神山の何に
アート2008年3月14日
#上の写真は大南さん撮影
じぶんは神山の何に、勝手に共感しているのか。
アーティスト・イン・レジデンスについていえば、その健やかさにある。では逆に、健やかでないとはどういうことだろう。
貨幣の最初の形は、石貨ではなく塩だった。人にとって欠かせず希少性があり、長期間の保存が可能で、時間が経過しても価値が減りにくいもの。
冨を保存するための媒体。
財閥に象徴される超資本の本懐は、どのように自分たちの冨を維持し増やしつづけるかにある。
彼らは、インター・ナショナルというよりスーパー・ナショナルで、国という枠組には最初から納まっていない。ロスチャイルド家の仕事が国家間を越えて成長していった過程を振り返ると、ここ十数年の経済のグローバリゼーションはその大衆化のように見える。
+===+
◆ **本演習の課題**
[1] 神山についての文章に基づき、次の問いに答えてください。
(a) 上の写真を撮影したのは誰ですか。
(b) 貨幣の最初の形は何でしたか。
(c) 財閥に象徴される超資本の本懐は何にあるとされていますか。
[2] 神山についての文章のうち、「アーティスト・イン・レジデン」で始まり「持し増やしつづけるかにある。」で終わる部分を、一字も変えずに返してください。
[3] 神山についての文章を、最後の文の次から書き継いでください。

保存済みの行
+===+
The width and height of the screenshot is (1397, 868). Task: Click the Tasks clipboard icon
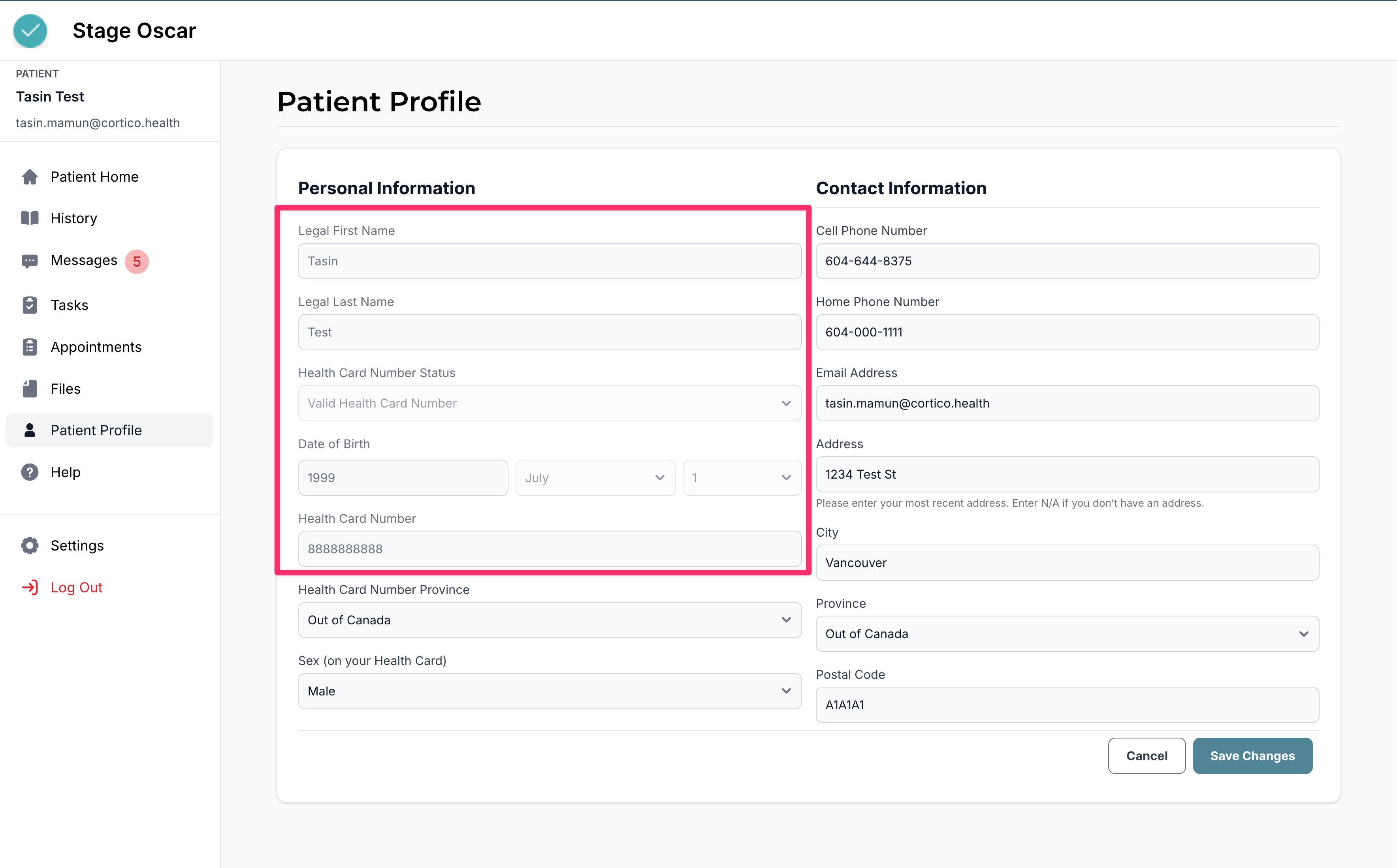click(30, 305)
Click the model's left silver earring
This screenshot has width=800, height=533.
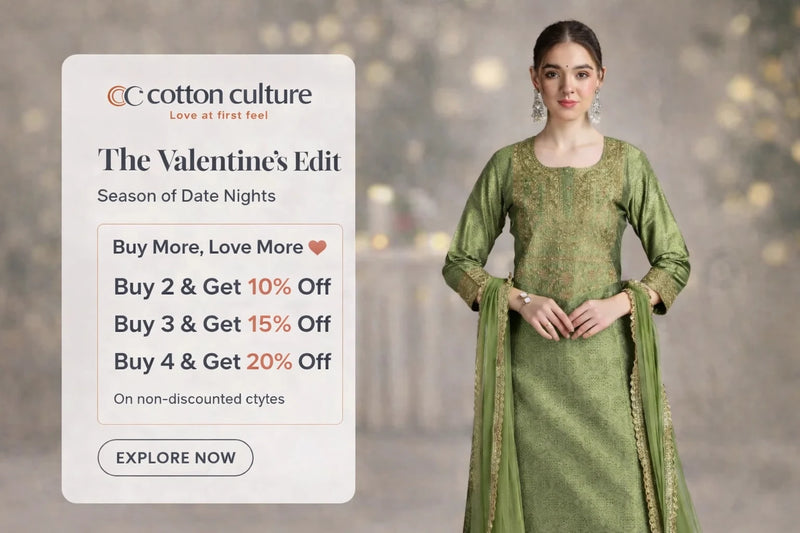(594, 106)
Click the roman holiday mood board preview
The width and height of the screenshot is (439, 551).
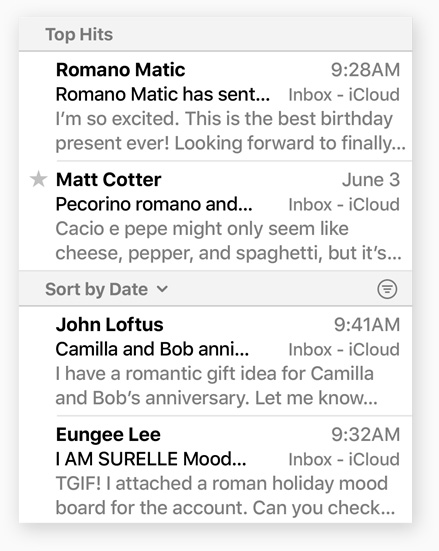point(225,495)
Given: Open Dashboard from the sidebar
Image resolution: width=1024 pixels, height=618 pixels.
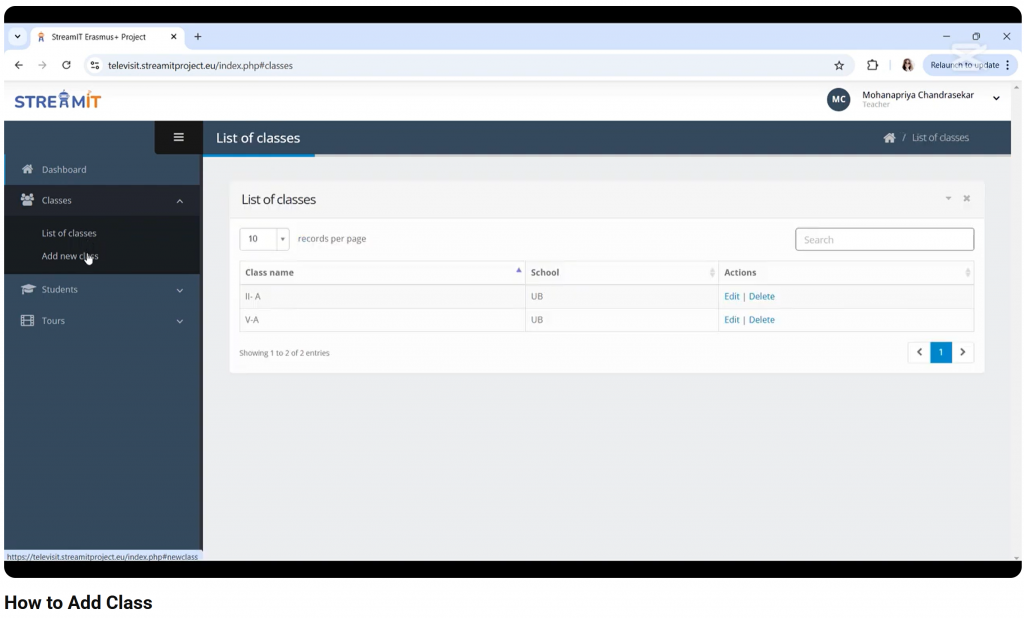Looking at the screenshot, I should [64, 170].
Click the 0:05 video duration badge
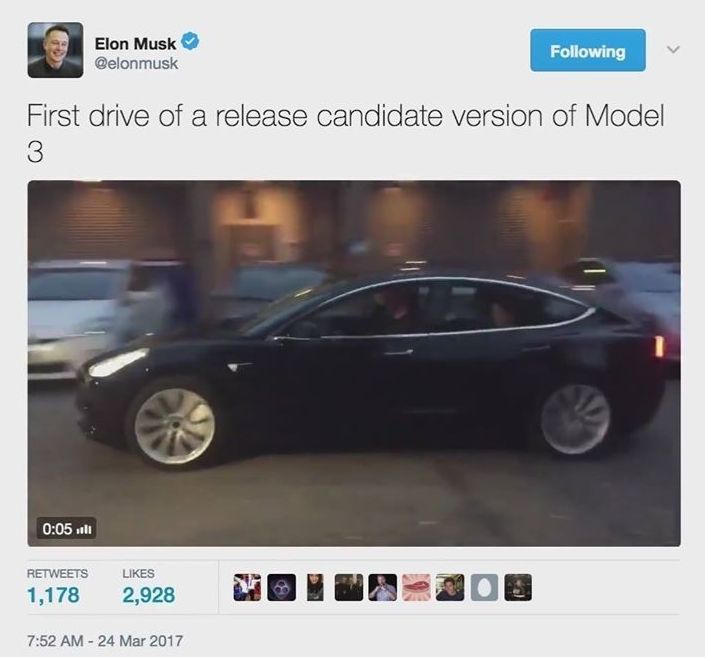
+===+
◆ **解答例**
[1]
(a) 大南さん
(b) 塩
(c) どのように自分たちの冨を維持し増やしつづけるかにある。

[2]
アーティスト・イン・レジデンスについていえば、その健やかさにある。では逆に、健やかでないとはどういうことだろう。
貨幣の最初の形は、石貨ではなく塩だった。人にとって欠かせず希少性があり、長期間の保存が可能で、時間が経過しても価値が減りにくいもの。
冨を保存するための媒体。
財閥に象徴される超資本の本懐は、どのように自分たちの冨を維持し増やしつづけるかにある。

[3]
資本が扱っているのは冨。お金はあくまでその一つであって、ある基軸通貨が使えなくなれば国ごと乗り捨てるし、貨幣のほかにも鉱物資源としての金やダイヤ、水、様々な媒体を使い分ける。
アートもそのひとつだ。
ニューヨークの現代美術館の多くはユダヤ資本によって建てられている。彼らはアフリカのダイヤモンドの相場をコントロールするように、アート・マーケットを育み、それを管理している。
それが文化と称され、マーケットの下にいくつもの教育機関がつくられて、毎年数え切れない「アーティスト」をところてん式に輩出しているわけだが、その枠組の中で優れてあることがアーティストとしての成功なのか?
そもそも「アーティスティックである」というのは、どういうことなんだろう。
人の心を震わせること、精神を自由に解き放つことがアートの本質だとしたら、アーティストを名乗っていなくても、そのような働きを示す人は沢山いる。
ある人は科学者としてそれをやり、ある人は町のおっさんとしてそのように在る。
いわゆる「アート」に自分はなんの信頼も期待も持ち得ていないのだが、神山のいとなみに共感する理由のひとつは、彼らがいわゆるアートの世界の方をまったく向いていない(ように自分には見える)点にあるのだと思う。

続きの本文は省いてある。